The damage costs presented in the last paragraph contain those values sustainably lost during and after the blackout event. This means that while some businesses can catch up with work once the electricity supply is restored, this will usually result in higher production costs and for many goods and services such an option does not exist at all. As a consequence, it is required to better understand the consequences of climate change in this particularly vulnerable field and to learn about its human dimension. Consequently, supporting society and policy makers in adapting to the increased risk of power outages, based on scenarios for future extreme meteorological events, should be much more considered.

References

  • Reichl J, Schmidthaler M, Schneider F (2013) The value of supply security: the costs of power outages to Austrian households, firms and the public sector. Energy Econ 36:256–261

Lower summer river flows can reduce the operating efficiency and output of hydro power plants. For a closer assessment for this effect, daily hydrological modelling would be required, which was not possible in the present study.

5 Summary of Climate Costs for Electricity and Conclusions

For Austria, our scenario results show that climate change leads to a slight reduction in overall hydropower generation. There is also a shift in hydropower generation to the winter period, where, normally, electricity prices are higher (see e.g. Nachtnebel et al. 2013). Reduced electricity demand for heating over the year compensates for the increase in electricity needed for cooling.

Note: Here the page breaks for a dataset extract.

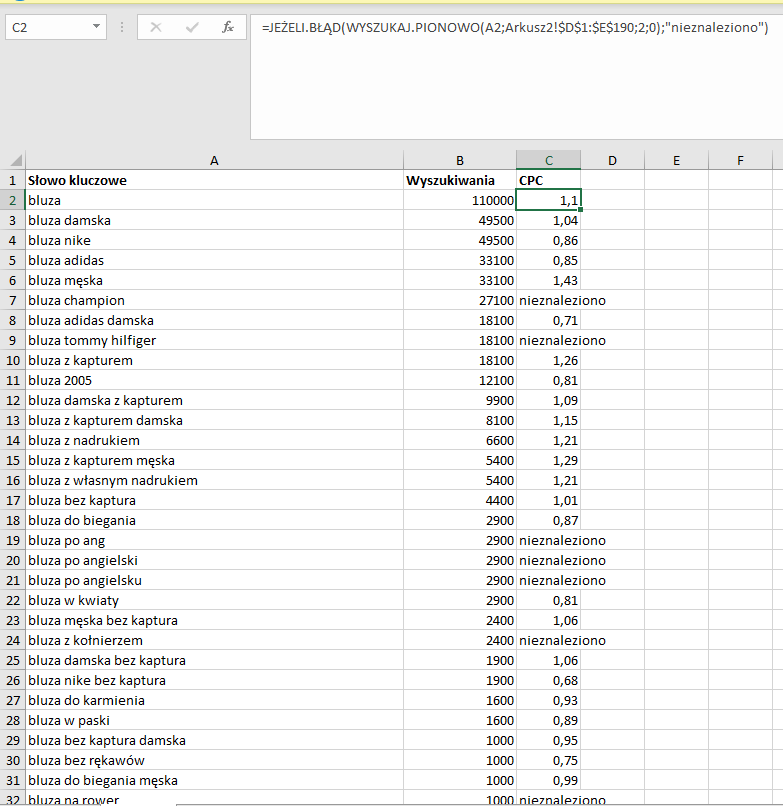
Task: Click the nieznaleziono cell in row 24
Action: coord(549,640)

However, cooling potentially leads to substantially higher electricity peak loads in summer, resulting in high electricity prices and higher requirements for back-up capacity, particularly in cases where the additional demand cannot be covered by PV/wind generation.

For the two impact chains described above, the mid-range climate change scenario reveals a moderate increase in costs for the sector for 2050 of about 230 million euros per year. Including spillover effects to and from other sectors, these costs translate into reductions in annual GDP of 467 million euros in the climate change scenario for 2050 (compared to the baseline scenario). Due to these quantified impact chains, prices for electricity are on average increasing leading to lower consumption possibilities for private households, and so the sectors trade, real estate, and accommodation are affected negatively as well. In contrast, construction and the extraction sector (which includes gas) are gaining due to higher investments into back-up capacity.

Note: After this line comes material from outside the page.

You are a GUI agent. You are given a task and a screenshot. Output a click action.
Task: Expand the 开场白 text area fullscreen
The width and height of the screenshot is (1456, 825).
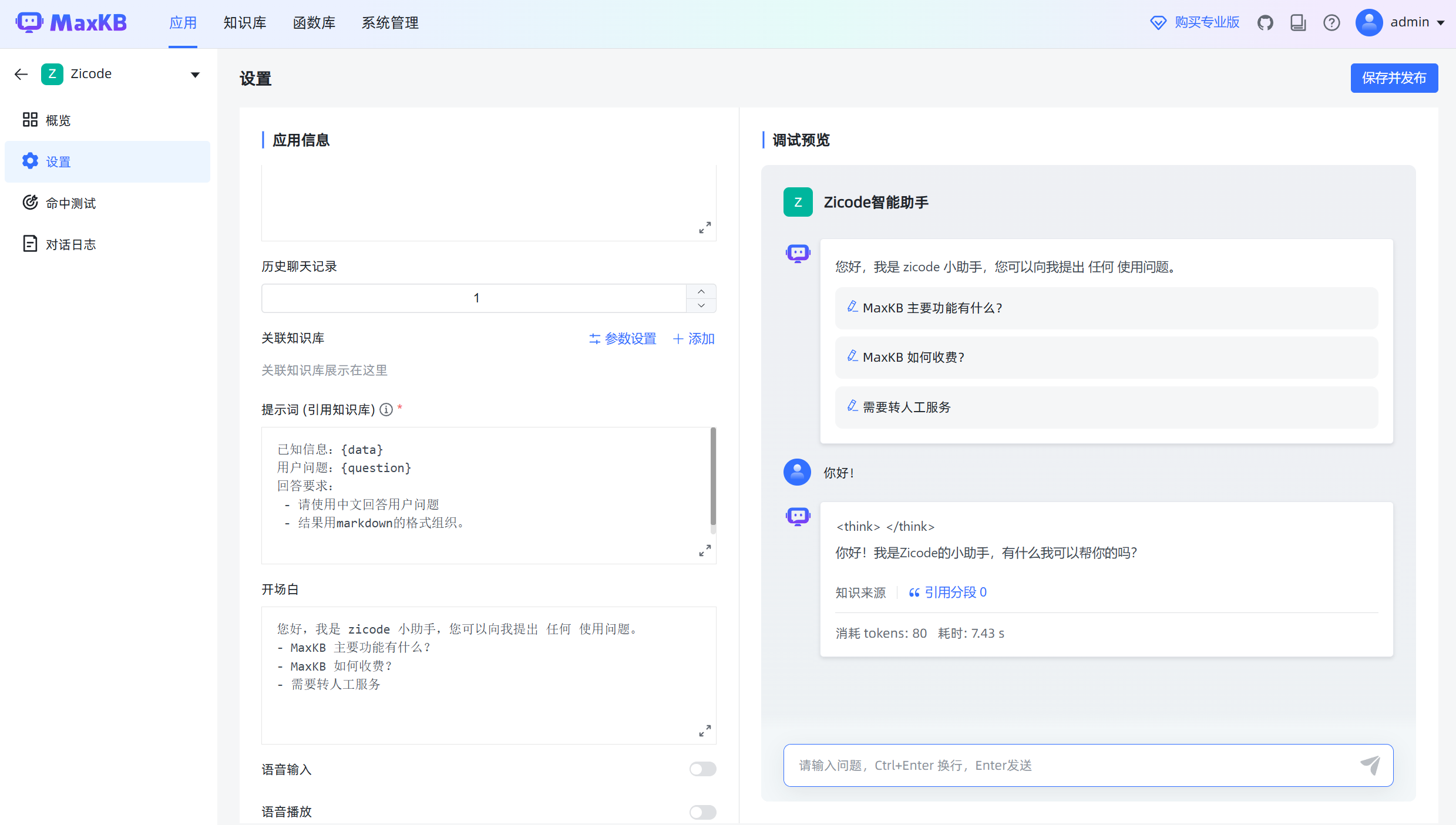tap(705, 730)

Taking into account the uncertain impact of cooling energy demand leads to an estimated increase from 230 million euros to about 640 million euros of direct costs in the case of enhancing socio-economic conditions and high-range climate change scenario. However, several additional impact chains were not quantified in the present study. These include the impact of extreme events on electricity supply and transmission infrastructure and the risk of black outs arising from some combination of effects. Lack of resources meant that such effects could not be dealt with sufficiently here.

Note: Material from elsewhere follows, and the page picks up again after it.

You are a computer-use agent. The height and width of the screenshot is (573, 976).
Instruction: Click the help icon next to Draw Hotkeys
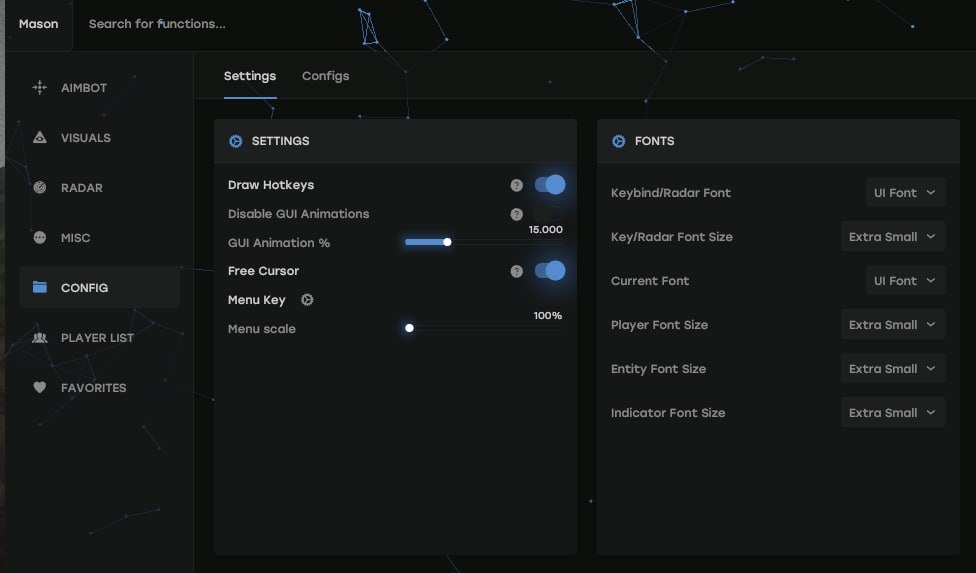[516, 185]
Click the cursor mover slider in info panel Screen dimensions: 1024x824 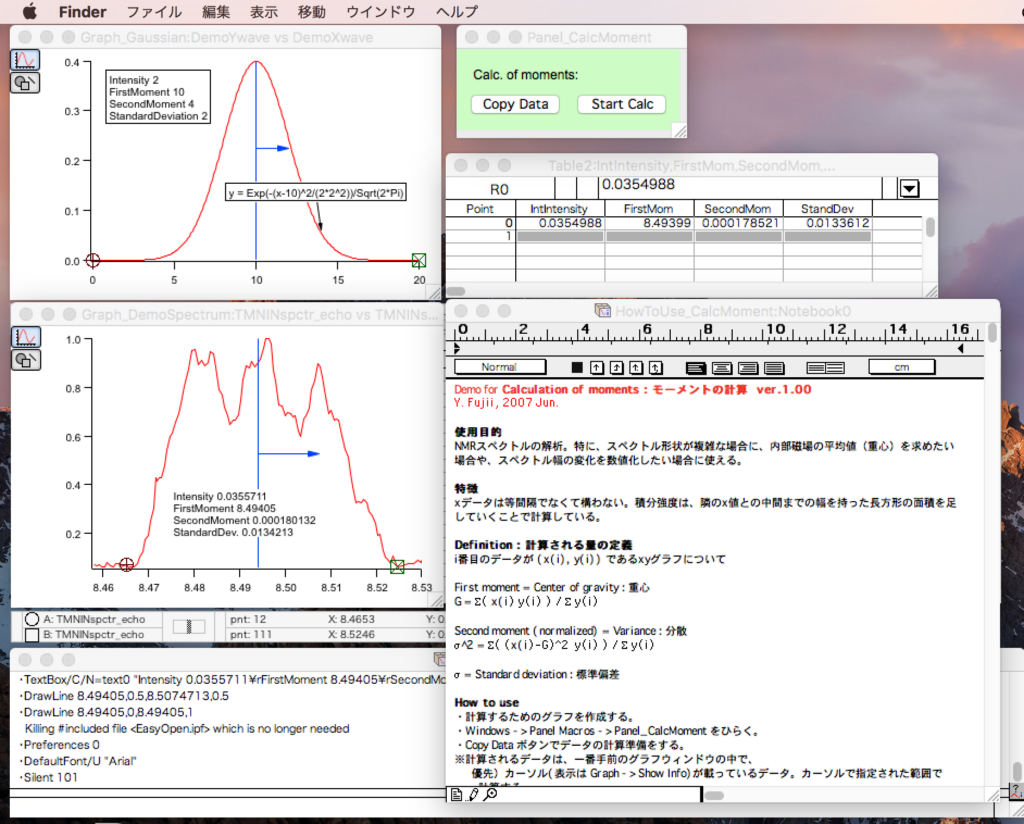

One must bear in mind that huge uncertainties remain (see discussion on uncertainties above). Probably the most relevant uncertainty relates to the question of an increased probability of black outs. All the aspects listed above could lead not only to higher costs in the electricity sector but also to an increase in the probability of electricity black outs. The costs associated with such black outs are likely to be orders of magnitude higher than those associated with electricity generation. Given the high importance of the electricity sector to society, this is obviously a question which requires considerable attention. In particular, future research needs to focus on two related aspects, i.e. the potential impact of extreme events, and how such events might affect the probability of electricity black outs.